The Widowhood Effect

     Here are a few quotes that have really stuck out to me.

"I think it's about withstanding a blow that fundamentally changes your architecture. Some days, you are wobbly; other days, less so."

"My brain has not yet caught up with the reality of my life."

"No one warned me about the cognitive impairment that comes with grief. Tears, heartache, depression – these are expected, but the sustained diminishment of my thinking skills astonishes me."

 "The stress of losing a spouse permeates every part of one's body, affecting each cell and manifesting tremendous physiological changes. "  


Sunday, March 5, 2023

Time

     I'm so very grateful that I was so fortunate in life to be married to such an wonderful man.   As I've been reading through our journals , I realized that even before the really difficult health challenges came we faced lots of difficulties from outside forces.   These challenges and experiences refined us brought us closer and closer together.   So when cancer became a part of our life, neither one of us was strong enough to survive it alone but that the two of us together were able to.  I've thought over and over about how we truly were "one".   In trying to think about what that meant I came across this quote that defines it pretty well:

"Emotionally, spiritually, intellectually, financially, and in every other way, the couple is to become one. Even as one part of the body cares for the other body parts (the stomach digests food for the body, the brain directs the body for the good of the whole, the hands work for the sake of the body, etc.), so each partner in the marriage is to care for the other."

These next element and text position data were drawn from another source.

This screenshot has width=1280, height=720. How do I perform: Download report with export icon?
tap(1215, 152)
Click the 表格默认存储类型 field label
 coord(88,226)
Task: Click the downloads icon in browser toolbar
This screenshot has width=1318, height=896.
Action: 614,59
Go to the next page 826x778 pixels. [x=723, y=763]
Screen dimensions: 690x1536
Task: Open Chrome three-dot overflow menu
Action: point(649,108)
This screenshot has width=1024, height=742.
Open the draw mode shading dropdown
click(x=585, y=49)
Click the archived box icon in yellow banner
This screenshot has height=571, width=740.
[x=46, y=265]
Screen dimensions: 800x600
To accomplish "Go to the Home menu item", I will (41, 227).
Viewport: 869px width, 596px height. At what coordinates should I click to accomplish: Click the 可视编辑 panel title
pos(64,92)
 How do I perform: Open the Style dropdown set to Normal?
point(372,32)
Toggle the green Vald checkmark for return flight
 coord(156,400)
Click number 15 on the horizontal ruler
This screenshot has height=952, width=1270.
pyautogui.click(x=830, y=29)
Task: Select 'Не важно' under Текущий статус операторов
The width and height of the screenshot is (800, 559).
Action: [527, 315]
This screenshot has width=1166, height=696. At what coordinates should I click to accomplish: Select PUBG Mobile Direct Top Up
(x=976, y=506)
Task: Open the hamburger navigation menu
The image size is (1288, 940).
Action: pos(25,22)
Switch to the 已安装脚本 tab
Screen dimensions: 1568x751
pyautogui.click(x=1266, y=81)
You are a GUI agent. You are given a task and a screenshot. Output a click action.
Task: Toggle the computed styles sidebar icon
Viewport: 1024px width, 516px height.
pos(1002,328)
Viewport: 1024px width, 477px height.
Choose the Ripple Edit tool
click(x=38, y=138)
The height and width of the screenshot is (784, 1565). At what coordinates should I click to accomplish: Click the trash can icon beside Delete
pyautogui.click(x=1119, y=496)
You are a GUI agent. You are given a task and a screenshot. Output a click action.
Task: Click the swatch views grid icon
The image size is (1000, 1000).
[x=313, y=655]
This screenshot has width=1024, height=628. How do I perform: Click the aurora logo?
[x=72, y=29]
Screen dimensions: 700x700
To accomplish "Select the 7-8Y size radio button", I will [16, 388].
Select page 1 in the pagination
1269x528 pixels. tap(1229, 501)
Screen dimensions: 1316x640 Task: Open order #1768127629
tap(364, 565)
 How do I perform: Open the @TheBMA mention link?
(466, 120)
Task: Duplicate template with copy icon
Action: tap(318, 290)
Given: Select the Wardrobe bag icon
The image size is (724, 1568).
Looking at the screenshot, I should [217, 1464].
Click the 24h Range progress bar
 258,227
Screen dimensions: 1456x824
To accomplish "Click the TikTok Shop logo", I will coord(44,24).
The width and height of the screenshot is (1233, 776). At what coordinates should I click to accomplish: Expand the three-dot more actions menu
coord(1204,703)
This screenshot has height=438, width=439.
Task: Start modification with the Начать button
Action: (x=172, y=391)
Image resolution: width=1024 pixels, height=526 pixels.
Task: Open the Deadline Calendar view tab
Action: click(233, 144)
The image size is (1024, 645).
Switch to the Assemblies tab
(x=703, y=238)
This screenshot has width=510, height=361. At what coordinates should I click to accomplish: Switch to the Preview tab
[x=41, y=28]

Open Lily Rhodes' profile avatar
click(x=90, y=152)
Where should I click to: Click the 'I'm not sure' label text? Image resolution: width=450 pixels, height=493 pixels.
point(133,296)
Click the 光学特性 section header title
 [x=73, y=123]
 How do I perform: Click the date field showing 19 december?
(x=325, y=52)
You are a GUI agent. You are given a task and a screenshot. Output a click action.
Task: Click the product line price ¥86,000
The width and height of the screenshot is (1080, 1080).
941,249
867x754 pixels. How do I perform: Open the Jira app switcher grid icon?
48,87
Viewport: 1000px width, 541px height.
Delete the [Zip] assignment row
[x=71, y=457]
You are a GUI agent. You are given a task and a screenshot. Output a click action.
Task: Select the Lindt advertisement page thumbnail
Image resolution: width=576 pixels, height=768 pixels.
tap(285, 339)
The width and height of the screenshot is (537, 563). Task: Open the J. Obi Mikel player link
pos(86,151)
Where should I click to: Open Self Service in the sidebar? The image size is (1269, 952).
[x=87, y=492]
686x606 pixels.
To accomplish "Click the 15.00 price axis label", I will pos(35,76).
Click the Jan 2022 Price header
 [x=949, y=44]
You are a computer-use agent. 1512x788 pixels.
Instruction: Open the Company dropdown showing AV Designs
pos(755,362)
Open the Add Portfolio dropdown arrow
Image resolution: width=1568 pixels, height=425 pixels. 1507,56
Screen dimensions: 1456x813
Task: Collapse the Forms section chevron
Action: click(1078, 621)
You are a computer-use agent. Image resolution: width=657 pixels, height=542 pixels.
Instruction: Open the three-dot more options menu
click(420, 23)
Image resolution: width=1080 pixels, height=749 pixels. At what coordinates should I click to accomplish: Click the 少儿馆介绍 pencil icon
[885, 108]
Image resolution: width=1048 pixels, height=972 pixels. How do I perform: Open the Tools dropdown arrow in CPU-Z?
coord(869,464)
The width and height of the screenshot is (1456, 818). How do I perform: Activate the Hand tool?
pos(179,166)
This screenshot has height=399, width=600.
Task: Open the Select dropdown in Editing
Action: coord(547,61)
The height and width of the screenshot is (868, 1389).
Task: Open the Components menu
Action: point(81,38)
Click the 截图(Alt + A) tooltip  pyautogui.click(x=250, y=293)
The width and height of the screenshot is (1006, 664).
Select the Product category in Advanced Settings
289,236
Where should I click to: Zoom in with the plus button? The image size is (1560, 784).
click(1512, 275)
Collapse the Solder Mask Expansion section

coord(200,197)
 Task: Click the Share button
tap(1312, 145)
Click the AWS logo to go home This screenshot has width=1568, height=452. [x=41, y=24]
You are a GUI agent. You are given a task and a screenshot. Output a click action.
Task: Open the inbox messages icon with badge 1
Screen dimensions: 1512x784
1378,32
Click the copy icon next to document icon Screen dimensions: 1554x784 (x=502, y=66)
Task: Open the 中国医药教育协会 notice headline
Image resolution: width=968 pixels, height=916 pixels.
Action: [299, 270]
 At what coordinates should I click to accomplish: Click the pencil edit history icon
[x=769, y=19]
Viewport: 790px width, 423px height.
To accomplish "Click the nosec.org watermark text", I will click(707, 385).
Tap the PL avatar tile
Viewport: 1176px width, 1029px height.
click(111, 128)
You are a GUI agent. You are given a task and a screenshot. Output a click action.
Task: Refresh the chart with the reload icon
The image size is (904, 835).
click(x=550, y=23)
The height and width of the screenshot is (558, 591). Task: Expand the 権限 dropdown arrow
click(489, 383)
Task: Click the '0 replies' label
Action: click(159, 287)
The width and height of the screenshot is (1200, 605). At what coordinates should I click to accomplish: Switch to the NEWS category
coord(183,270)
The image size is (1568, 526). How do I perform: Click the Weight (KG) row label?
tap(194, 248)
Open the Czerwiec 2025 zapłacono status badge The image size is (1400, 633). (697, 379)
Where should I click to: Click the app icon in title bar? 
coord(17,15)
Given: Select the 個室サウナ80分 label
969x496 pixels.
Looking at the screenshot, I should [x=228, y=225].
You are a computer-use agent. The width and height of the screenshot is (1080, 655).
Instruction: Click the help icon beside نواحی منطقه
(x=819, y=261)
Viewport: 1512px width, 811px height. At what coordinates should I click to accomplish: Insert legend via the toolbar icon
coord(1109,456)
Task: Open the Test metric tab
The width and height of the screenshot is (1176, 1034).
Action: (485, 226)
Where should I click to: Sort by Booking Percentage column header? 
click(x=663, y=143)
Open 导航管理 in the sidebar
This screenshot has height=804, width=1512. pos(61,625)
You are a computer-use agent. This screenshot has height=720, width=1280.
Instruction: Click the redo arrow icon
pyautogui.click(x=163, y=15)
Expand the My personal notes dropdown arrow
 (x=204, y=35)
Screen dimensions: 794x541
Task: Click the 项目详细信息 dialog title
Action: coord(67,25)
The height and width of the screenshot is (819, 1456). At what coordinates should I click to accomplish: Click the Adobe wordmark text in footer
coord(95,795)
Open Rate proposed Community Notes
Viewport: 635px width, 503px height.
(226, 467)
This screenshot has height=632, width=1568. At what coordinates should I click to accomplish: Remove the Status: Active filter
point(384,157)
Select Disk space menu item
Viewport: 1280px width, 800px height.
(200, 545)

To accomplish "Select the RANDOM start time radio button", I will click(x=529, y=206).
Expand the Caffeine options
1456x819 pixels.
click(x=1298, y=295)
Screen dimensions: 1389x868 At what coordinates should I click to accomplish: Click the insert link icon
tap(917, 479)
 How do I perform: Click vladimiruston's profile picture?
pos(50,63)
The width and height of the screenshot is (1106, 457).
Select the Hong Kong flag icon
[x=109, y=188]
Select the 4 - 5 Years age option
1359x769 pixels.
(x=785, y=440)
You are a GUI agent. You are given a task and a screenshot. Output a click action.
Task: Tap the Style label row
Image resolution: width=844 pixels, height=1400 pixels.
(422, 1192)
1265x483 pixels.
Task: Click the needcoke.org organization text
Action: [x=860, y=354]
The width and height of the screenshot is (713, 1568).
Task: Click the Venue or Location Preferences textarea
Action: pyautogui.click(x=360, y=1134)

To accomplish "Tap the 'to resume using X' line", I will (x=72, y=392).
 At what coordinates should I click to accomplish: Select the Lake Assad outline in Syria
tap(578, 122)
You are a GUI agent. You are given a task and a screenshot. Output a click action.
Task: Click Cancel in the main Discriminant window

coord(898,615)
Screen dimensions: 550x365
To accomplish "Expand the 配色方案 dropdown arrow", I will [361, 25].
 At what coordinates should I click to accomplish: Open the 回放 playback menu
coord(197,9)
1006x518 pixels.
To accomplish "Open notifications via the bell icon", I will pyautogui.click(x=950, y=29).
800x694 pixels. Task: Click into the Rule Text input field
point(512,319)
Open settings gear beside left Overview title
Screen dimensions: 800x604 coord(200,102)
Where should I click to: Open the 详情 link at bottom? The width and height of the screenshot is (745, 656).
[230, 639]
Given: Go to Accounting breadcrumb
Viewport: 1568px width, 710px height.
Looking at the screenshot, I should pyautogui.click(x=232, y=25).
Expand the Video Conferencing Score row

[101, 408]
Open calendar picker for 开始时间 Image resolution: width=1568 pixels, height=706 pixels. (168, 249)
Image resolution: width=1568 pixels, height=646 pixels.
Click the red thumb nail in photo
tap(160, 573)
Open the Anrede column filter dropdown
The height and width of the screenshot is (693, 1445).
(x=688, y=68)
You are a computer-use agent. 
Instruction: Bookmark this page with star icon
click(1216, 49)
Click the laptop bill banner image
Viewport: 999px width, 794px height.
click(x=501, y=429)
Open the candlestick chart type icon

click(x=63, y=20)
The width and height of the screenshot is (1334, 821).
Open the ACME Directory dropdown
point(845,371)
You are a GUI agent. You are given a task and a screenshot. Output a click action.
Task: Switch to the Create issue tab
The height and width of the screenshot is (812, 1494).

     I'm so grateful to be so blessed to have been so connected with someone so deeply.   But where does that leave me now.   When two become one... and one becomes an angel, the other becomes...    At this point I don't feel as if I could describe myself still as one, somedays I don't even think I could say a half.   Perhaps a quarter?  No wonder I now struggle to wake up and face the reality each day that he's gone.   Why basic things like eating, sleeping and working are a struggle.        It's so hard for life to be moving forward... without him.   

     I came across this quote that I really liked and felt it did a great job of explaining why time feels so strange.  The past three months, and even the years before that have been both fast and slow, long and short.  I read once that the concept of time is made up by man to make sense of the world around us.    I wonder what time feels like in heaven.        Many years ago on our first official date we stopped at a park.  He told me that one day he was going to marry me and I remember being stunned and to tell him to slow down.   He did and he was very patient.   At one point when I was considering it more, but not quite ready I remember saying "It is such a big decision, eternity is a LONG time."   I loved him, but it was such a big decision.   But luckily I came around and once we were married I quickly realized the error of my ways.   Even if we had been fortunate to live to old age, to be with him for just life on earth would not have been enough.
 
     I feel fortunate for my knowledge that we will be together again.  It is giving me strength to move forward.   My belief that he is here with me every chance he can get, gives me peace.  He fought so hard to stay with me in this life, that I'm certain he's fighting to be with me every chance he gets while in heaven.   I haven't yet figured out what that feels like, but perhaps one day I'll be more attune.  It's not a skill I needed before.  If I wanted to be with him, I simply had to move to the room where I knew he was.   For now sometimes that's simply means turning to where he normally would be, closing my eyes and whispering "I love you" or "I miss you".   So while I desperately wish that God's timing wasn't that I would be a widow at the age of 42, I'm grateful that it did mean that we were able to meet while I was young and we had 22 years of marriage.   It is my faith that gives me strength and peace, so I must trust in his timing.